Hi first of all please read this blog post which explains why you should avoid the x <- rbind(x, new) idiom. https://tdhock.github.io/blog/2017/rbind-inside-outside/ Instead use the do.call(rbind, list.of.data.tables) idiom described therein.

Gotcha! I didn't knew rbind() resulted in the data.table/data.frame's allocated size to increase per iteration inside a loop.

Second there is a ton a repeated code in your definition of asymptotic timings function. Please avoid repetition and stick to DRY programming https://en.wikipedia.org/wiki/Don%27t_repeat_yourself

Right, I had unnecessary repetitions in the if-else part and statements inside them. I have tried to avoid any repetitions in the code above. Hopefully it conforms to DRY principle. (please check)

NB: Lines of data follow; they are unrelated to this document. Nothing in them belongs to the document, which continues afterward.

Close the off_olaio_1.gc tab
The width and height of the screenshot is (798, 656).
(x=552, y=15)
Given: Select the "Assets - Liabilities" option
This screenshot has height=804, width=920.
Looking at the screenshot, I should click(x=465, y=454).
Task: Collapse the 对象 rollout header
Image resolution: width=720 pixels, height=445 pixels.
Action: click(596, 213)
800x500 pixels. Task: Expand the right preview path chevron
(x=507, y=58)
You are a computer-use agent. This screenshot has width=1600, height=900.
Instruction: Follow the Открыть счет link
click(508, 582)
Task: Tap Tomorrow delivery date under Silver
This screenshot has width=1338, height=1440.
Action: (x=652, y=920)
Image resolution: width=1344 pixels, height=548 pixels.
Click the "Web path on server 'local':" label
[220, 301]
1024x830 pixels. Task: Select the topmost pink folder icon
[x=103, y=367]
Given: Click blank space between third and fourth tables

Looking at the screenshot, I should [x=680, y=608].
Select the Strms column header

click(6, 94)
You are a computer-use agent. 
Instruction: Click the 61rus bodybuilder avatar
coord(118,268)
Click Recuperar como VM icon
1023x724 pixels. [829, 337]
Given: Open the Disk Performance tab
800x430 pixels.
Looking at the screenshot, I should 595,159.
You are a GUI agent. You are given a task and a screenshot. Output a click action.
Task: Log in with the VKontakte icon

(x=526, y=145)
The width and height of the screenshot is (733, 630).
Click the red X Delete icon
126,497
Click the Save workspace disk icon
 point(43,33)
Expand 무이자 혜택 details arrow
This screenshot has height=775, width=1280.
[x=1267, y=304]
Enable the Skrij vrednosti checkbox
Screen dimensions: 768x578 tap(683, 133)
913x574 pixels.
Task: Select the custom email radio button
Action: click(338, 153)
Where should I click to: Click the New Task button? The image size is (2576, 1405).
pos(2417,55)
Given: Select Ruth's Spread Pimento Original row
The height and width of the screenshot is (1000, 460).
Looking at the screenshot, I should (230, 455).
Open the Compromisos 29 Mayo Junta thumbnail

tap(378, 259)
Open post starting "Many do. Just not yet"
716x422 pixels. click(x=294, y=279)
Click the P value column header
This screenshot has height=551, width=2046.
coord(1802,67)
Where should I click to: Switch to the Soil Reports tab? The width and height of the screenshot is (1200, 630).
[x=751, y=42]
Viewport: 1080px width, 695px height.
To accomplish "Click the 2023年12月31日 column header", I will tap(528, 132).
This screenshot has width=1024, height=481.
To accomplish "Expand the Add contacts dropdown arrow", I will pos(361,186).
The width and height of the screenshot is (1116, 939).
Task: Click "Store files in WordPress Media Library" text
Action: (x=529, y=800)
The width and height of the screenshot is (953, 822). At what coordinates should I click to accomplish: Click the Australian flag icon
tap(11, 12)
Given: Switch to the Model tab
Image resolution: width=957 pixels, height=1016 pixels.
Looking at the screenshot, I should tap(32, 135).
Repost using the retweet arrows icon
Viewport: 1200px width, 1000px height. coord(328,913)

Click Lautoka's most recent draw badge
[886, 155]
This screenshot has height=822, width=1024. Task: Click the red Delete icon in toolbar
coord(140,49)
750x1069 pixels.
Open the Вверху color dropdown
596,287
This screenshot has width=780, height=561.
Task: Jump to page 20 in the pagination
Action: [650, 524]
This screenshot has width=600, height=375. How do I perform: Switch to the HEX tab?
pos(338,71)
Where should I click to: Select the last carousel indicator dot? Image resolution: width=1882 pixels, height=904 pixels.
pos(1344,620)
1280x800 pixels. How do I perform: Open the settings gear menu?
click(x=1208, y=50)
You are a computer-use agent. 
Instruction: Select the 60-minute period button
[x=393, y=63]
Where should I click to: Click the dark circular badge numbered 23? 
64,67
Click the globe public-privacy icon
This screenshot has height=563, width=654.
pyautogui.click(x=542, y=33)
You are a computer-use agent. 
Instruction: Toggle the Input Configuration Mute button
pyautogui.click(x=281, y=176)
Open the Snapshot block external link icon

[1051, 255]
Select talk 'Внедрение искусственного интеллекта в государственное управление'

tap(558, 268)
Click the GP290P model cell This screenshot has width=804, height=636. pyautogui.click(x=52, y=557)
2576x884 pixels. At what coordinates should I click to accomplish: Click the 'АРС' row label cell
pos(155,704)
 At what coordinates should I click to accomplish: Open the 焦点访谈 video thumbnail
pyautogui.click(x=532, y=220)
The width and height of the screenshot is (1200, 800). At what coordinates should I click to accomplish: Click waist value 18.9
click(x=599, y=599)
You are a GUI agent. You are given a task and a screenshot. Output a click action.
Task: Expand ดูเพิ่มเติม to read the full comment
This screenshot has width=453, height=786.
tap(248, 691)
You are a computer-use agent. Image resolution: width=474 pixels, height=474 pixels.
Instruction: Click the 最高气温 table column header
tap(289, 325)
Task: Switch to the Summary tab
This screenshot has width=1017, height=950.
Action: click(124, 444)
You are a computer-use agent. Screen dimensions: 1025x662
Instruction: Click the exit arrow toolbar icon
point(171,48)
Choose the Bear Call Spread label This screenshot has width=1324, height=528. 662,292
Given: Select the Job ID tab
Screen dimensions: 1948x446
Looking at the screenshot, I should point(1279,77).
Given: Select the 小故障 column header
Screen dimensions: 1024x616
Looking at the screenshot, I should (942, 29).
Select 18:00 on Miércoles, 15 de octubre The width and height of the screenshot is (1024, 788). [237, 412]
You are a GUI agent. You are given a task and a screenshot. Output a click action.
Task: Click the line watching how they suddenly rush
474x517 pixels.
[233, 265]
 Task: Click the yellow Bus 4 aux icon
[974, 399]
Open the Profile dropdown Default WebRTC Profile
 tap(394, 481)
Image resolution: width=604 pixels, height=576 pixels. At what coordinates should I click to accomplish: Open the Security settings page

third of all we should have some (mostly internal) functions which quantify timings of functions of N, whereas we should also have some other function which quantify timings of expressions of N (which is more user friendly). So I would recommend something like
asymptoticTimings <- function(e, N.seq){
  lang.obj <- substitute(e)
  fun.obj <- function(N){
    eval(lang.obj)
  }
  asymptoticTimingsFun(fun.obj, N.seq)
}
so then most of your timing logic can be implemented in asymptoticTimingsFun which assumes you input a function of N -- it will be simpler to work with functions e.g. fun.obj instead of expressions.

Yes! This was exactly what I was dubious about when thinking of creating examples for this, since the user had to explicitly take the extra step of converting their expression into a function before passing it into our function. It makes perfect sense to implement the expression -> function logic within and have a call to our Timings computing function which works on a passed function, instead of an expression as required..thanks for clearing it out and providing the approach :)

For variable names use dot or underscore to separate words, e.g. data.set.size

Done

For the return value the expr column is constant so that can be ignored/removed without loss of information

Yes another good point - am just extracting the time column (returned by the data frame from microbenchmark) now in my code above.

What is the difference between your N and RN arguments?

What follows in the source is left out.